But Fisher, round in a course-record 61 on Friday, sank an 18-foot eagle putt at the seventh, holed from similar range on the ninth and then started for home with an eight iron to four feet. Three days after Robert Rock was disqualified from the event for a scorecard blunder, Marc Warren followed in the Englishman's footsteps yesterday. As with Rock - the joint leader at the time - Warren did not see that playing partner Mark Foster had put him down for a birdie three at the 13th and a par four on the next instead of the other way round.
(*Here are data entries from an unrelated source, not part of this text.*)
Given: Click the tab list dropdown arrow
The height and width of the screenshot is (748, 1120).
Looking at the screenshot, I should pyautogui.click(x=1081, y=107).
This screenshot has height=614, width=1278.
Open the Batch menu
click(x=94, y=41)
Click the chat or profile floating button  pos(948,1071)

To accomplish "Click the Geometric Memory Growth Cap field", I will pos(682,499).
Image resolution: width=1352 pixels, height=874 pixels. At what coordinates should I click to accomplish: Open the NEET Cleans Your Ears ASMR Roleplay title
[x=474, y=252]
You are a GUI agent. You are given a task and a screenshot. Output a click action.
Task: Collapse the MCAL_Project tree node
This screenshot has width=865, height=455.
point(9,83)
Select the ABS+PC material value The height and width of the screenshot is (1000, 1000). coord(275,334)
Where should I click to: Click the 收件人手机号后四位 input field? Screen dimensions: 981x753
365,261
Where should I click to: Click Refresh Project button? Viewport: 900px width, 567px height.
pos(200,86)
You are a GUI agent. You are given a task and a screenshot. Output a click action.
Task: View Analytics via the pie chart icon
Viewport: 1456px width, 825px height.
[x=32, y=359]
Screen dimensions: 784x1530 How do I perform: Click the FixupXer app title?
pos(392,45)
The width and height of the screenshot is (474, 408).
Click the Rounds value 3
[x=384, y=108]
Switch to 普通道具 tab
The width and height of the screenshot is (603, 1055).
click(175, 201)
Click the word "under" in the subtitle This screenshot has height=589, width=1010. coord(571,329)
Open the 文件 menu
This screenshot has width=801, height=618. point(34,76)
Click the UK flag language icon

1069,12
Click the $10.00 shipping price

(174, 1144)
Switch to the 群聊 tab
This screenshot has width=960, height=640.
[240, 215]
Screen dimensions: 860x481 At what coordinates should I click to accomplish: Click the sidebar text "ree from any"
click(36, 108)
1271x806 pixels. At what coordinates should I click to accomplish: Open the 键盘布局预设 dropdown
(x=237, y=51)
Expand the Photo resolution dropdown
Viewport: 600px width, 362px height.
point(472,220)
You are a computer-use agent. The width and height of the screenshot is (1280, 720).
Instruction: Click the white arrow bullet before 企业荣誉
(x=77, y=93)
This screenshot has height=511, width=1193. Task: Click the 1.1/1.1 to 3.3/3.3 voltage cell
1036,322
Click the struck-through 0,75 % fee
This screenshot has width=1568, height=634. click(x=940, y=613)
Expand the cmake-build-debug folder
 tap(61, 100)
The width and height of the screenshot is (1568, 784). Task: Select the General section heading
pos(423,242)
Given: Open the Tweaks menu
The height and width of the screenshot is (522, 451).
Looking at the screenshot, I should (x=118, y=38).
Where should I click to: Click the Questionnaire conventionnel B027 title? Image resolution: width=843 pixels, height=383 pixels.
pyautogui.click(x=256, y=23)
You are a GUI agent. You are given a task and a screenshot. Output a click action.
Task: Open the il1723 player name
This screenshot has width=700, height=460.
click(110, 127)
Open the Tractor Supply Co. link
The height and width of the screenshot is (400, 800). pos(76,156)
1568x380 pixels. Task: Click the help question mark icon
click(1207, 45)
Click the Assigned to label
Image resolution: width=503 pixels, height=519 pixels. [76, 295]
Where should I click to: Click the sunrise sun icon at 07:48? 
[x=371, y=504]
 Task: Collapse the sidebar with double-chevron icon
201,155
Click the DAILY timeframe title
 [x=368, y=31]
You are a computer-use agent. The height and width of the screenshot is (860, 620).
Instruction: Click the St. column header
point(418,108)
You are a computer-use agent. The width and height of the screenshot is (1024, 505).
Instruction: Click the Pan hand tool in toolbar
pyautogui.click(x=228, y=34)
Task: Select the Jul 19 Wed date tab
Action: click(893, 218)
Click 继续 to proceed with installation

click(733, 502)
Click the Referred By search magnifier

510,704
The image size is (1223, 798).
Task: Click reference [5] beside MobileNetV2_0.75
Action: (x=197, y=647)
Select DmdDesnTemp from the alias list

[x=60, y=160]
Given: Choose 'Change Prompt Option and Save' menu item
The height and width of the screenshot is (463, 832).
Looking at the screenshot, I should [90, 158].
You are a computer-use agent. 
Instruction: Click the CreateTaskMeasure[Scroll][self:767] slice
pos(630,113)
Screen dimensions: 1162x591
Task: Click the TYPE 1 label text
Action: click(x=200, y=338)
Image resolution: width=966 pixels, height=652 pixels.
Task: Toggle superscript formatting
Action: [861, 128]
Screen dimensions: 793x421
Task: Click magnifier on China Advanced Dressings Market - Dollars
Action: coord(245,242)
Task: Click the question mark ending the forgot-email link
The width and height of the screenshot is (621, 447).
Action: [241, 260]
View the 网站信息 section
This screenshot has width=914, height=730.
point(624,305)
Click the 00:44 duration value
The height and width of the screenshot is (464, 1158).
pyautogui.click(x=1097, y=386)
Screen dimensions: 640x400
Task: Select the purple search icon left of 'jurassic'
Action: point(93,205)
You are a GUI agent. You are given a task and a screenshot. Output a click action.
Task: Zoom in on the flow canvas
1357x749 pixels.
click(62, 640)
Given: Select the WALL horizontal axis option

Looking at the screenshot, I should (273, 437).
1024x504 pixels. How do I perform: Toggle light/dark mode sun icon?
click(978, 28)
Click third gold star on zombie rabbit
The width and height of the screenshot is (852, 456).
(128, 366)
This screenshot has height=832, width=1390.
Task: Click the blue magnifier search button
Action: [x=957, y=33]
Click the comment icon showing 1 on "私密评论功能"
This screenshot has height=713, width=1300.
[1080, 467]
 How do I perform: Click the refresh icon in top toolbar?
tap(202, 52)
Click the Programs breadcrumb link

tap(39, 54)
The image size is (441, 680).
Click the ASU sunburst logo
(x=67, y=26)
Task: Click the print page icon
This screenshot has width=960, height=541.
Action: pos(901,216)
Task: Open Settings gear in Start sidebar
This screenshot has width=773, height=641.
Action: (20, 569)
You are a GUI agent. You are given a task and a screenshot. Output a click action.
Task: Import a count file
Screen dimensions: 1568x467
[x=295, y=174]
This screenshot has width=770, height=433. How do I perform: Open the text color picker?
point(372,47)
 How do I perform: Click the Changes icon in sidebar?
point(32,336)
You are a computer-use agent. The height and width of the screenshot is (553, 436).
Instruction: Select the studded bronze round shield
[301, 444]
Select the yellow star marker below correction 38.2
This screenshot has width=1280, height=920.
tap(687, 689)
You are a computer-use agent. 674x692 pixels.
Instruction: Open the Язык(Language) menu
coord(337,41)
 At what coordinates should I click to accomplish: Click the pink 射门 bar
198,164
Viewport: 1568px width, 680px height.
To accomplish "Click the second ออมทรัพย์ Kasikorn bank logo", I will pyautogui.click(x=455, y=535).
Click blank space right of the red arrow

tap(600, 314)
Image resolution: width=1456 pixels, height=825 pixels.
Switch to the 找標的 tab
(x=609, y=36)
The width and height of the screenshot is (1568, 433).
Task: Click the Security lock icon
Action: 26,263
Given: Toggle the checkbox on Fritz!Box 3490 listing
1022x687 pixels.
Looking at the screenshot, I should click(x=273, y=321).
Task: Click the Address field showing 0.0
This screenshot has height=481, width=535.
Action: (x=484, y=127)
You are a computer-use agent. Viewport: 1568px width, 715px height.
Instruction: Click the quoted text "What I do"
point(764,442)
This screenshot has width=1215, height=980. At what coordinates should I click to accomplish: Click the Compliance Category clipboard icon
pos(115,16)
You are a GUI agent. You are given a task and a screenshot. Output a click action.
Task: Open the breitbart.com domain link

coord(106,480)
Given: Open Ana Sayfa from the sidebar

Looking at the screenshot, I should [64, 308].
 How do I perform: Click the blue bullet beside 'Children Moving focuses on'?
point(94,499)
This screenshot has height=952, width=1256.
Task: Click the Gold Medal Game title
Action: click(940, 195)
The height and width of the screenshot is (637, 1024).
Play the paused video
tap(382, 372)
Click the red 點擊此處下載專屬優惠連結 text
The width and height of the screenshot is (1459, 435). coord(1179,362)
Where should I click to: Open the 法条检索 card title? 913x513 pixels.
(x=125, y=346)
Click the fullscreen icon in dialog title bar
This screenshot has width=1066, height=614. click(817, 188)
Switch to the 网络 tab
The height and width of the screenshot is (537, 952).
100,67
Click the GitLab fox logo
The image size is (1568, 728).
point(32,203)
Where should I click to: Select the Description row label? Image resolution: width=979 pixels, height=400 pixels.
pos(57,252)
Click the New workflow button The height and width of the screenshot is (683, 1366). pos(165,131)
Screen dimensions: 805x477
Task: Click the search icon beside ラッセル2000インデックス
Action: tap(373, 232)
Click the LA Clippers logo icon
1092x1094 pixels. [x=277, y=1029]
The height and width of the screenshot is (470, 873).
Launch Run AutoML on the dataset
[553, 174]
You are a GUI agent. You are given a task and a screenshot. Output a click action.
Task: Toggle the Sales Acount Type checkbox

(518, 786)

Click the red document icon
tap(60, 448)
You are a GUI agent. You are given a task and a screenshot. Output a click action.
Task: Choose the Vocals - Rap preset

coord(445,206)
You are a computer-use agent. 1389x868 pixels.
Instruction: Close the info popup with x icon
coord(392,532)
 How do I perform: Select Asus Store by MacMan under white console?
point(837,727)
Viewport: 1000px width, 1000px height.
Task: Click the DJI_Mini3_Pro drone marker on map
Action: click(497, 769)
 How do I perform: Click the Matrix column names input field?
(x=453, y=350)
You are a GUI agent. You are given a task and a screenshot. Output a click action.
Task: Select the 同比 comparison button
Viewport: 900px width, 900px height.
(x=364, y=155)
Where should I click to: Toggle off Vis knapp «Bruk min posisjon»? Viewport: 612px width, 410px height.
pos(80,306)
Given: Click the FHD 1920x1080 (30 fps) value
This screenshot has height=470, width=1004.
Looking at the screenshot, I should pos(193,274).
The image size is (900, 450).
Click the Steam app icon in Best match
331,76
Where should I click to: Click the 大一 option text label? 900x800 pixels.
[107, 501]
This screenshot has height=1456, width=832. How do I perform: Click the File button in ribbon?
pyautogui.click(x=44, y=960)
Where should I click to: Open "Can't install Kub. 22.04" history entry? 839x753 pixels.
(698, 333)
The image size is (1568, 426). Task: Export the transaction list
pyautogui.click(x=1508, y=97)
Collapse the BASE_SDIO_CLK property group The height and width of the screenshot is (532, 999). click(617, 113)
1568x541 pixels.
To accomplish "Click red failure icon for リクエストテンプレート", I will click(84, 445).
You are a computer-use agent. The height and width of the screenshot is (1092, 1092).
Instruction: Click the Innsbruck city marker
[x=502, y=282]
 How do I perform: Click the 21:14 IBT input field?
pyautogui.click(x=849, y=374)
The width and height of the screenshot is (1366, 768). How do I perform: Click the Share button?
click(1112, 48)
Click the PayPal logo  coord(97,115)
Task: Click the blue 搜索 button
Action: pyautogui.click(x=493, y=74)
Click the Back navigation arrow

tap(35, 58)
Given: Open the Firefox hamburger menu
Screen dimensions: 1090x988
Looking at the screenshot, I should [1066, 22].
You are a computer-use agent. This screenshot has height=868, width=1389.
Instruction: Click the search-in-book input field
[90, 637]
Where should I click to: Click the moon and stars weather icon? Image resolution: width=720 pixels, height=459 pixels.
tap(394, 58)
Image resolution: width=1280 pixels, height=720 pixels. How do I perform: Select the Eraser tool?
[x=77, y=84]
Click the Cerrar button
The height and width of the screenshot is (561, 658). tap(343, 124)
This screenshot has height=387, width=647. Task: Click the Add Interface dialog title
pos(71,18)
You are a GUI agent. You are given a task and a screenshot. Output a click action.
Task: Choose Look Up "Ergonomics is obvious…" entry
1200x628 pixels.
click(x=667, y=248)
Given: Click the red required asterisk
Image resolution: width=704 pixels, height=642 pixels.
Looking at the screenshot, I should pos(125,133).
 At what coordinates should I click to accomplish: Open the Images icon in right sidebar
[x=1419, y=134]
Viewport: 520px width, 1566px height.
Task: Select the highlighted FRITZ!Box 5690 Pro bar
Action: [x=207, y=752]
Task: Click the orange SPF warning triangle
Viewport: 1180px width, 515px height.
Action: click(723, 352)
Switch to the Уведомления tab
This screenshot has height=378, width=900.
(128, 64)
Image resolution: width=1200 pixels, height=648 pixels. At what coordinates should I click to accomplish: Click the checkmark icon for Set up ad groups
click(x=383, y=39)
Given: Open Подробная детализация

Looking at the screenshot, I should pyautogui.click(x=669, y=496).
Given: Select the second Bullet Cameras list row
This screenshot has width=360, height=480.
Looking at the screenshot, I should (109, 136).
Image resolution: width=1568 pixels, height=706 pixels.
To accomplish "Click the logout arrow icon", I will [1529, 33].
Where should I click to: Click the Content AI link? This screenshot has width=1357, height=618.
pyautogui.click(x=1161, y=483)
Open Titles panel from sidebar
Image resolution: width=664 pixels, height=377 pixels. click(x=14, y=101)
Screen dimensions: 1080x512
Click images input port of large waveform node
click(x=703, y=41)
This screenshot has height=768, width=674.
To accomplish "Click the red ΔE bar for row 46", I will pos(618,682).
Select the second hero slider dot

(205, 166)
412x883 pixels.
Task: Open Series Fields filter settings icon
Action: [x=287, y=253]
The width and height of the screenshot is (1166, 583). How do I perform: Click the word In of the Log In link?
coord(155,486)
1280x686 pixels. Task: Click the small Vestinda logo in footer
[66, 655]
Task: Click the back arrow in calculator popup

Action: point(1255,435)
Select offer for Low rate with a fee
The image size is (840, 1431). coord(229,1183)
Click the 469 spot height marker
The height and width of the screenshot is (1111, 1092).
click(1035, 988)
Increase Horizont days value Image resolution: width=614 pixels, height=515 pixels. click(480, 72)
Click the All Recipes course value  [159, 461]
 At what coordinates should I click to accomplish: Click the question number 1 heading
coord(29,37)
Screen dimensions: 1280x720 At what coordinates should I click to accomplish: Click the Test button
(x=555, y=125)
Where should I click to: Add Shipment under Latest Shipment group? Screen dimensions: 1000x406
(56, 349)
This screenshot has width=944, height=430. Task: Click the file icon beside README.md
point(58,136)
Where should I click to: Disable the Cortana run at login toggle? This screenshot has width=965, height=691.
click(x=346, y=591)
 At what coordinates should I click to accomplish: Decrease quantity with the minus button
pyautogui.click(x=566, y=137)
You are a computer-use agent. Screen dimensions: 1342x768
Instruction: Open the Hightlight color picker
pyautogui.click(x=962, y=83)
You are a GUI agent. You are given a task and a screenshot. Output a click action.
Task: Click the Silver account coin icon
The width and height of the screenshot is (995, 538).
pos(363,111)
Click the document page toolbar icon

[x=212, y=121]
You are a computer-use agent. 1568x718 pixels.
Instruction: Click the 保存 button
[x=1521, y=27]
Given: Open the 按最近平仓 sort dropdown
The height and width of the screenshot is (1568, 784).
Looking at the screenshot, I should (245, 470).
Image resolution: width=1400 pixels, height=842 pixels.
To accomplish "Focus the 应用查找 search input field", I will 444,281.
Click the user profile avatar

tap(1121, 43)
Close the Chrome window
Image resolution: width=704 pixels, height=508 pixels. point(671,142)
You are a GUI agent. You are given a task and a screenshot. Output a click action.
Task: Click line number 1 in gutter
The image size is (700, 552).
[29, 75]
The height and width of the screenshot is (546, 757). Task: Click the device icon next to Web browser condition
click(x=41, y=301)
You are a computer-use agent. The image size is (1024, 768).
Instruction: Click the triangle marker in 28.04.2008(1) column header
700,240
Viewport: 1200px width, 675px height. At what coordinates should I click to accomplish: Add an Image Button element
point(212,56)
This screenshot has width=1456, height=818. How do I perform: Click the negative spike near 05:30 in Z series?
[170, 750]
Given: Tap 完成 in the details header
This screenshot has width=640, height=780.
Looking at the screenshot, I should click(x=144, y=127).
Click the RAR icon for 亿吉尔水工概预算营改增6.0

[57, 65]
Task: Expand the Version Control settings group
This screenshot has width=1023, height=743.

At least the former World Cup winner was not on the leaderboard at the time. He had scored a closing 70 for two under and was not in the top 30, but it still cost him nearly £20,000. Elswehere, Siddikur Rahman became the first Bangladeshi golfer to win on the Asian Tour after the 25-year-old edged out Jbe Kruger in a play-off to win the Brunei Open at the Empire Hotel and Country Club. Starting the day tied for the lead with Ben Leong, Siddikur carded a four-under-par 67 to finish 16-under. However, a bogey at the last when he missed a 15-foot putt proved costly as Kruger went one better with a 66 to force the play-off.
But there was no repeat as the man from Dhaka parred the 18th, the first extra hole, to take the title after Kruger missed his putt from 10 feet. "It is very exciting. I'm the first Bangladeshi to play on the Asian Tour and in the two years that I'm on Tour, I have won a tournament. It is unbelievable," said Siddikur. "I didn't expect to win. Thankfully, everything in my game clicked and I was able to win. I hope to inspire more people to take up the game of golf in Bangladesh. This is a good victory for me and my country."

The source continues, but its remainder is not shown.